Problem to work on: In your copy, leave out the pictures and output only the lines from the one holding "Task: Click the" through the end of the data below, exactly.

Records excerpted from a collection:
<<<<

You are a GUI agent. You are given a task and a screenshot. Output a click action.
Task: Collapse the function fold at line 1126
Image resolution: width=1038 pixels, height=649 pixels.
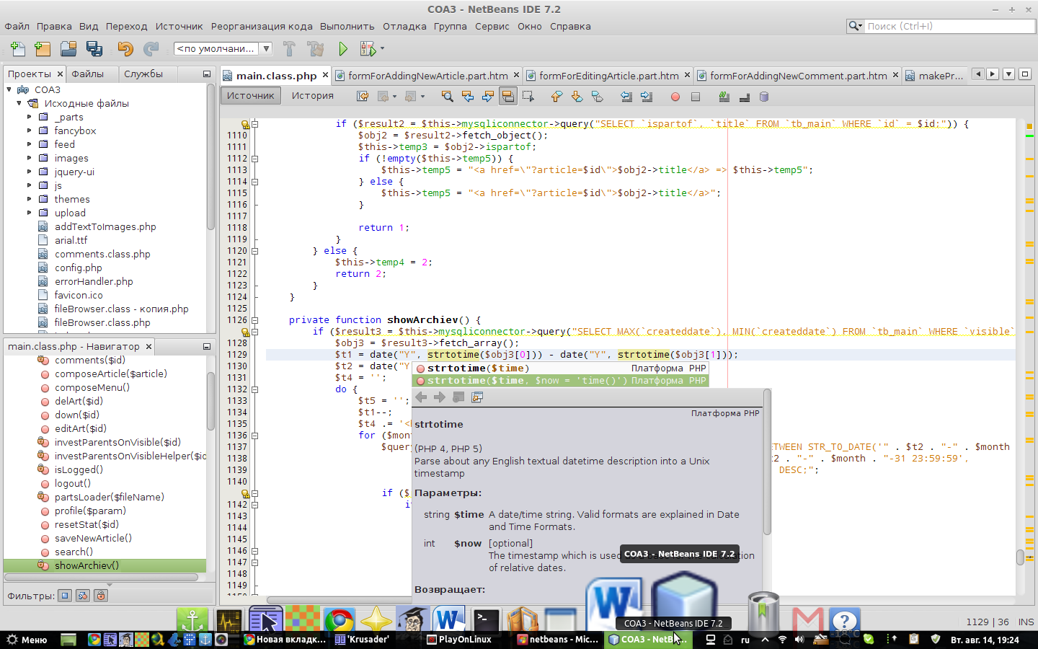click(x=255, y=320)
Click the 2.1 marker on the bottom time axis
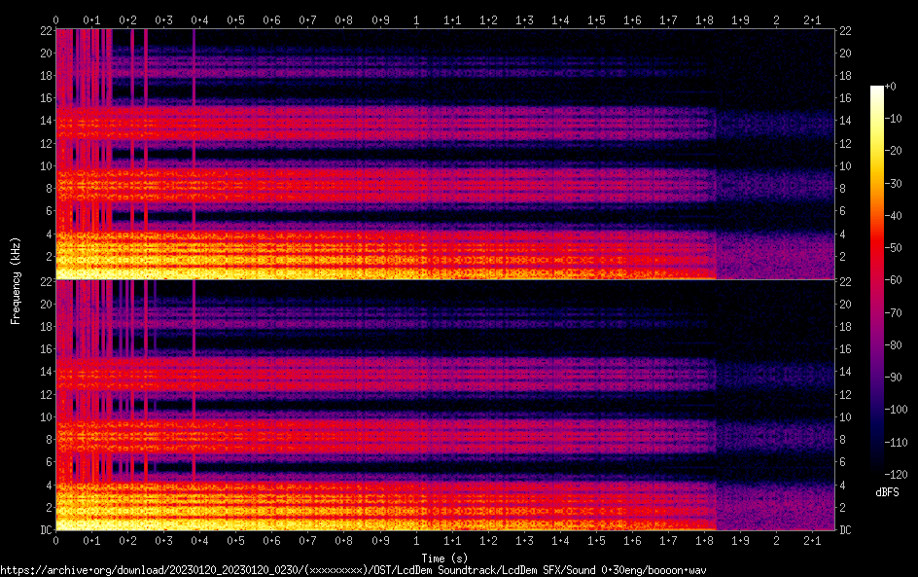 pos(812,540)
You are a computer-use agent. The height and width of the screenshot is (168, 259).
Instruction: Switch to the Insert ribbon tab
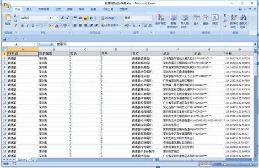click(x=29, y=9)
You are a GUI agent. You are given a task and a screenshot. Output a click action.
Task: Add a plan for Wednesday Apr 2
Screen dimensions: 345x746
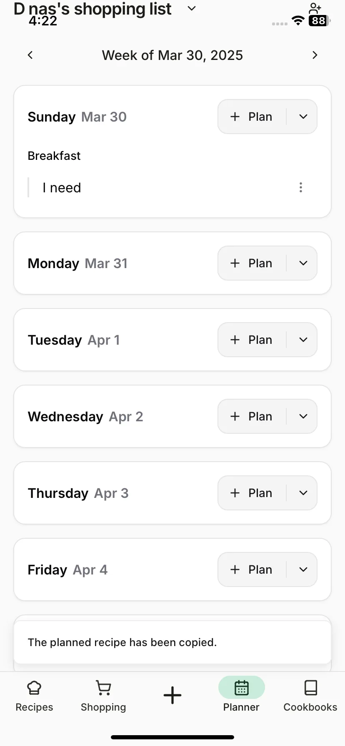(252, 416)
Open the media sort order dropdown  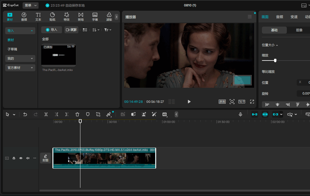click(96, 30)
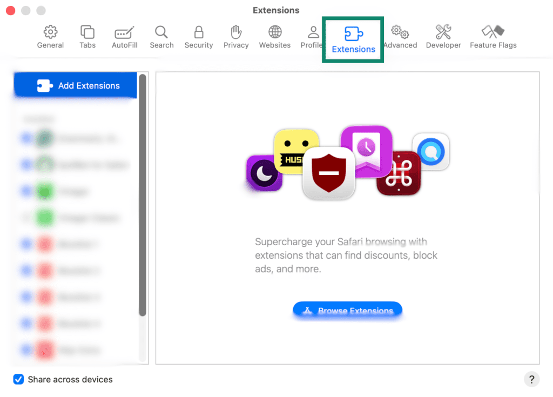Enable the first extension in the sidebar
The width and height of the screenshot is (553, 397).
pyautogui.click(x=26, y=138)
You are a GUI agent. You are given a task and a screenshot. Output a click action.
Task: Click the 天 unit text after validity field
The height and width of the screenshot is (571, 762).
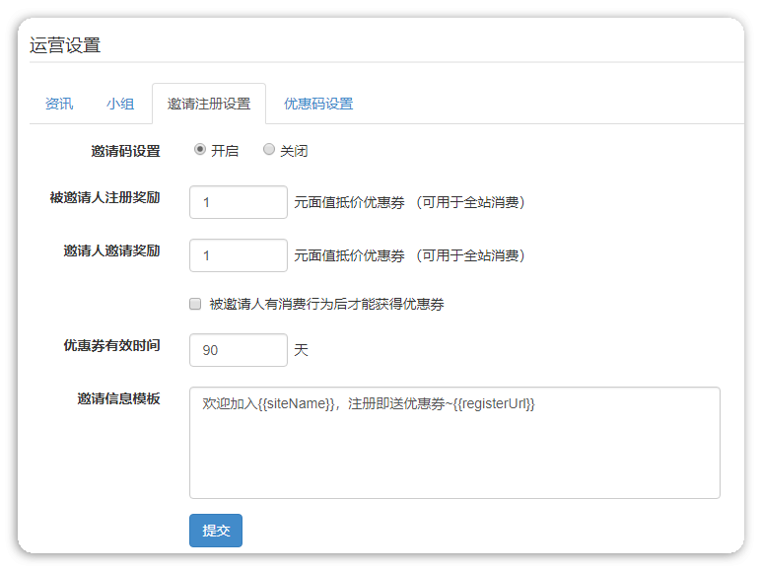click(301, 350)
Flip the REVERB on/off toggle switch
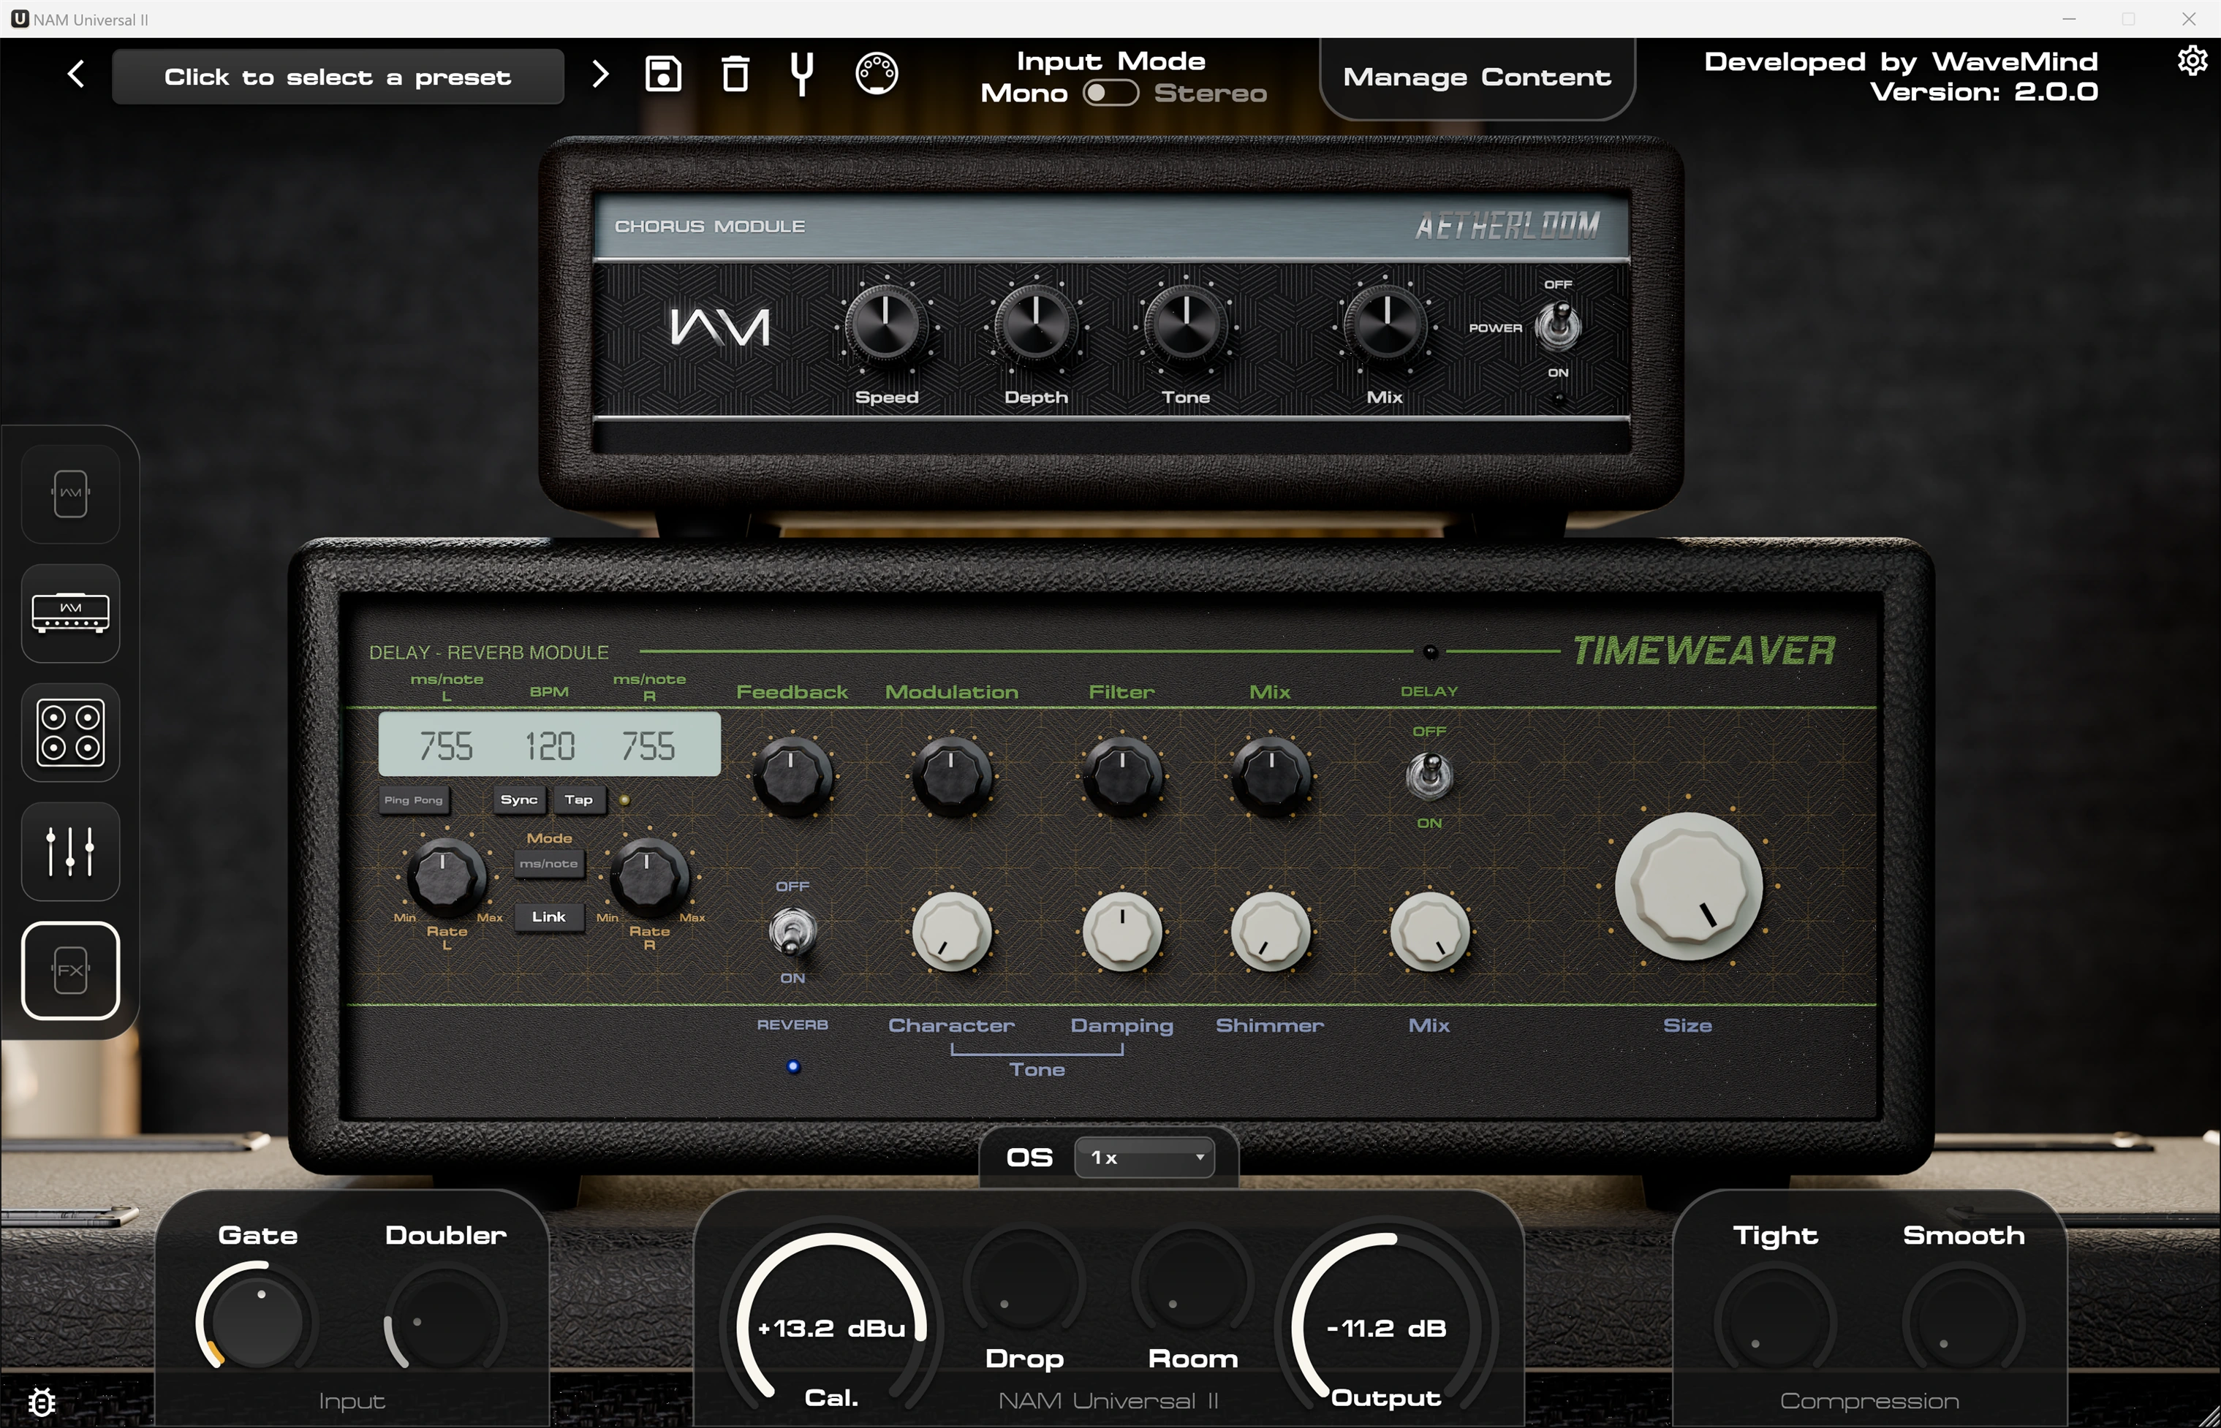2221x1428 pixels. 792,931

>>>>

Written answer:
Task: Click the 天 unit text after validity field
The height and width of the screenshot is (571, 762).
click(301, 350)
Flip the REVERB on/off toggle switch
2221x1428 pixels. 792,931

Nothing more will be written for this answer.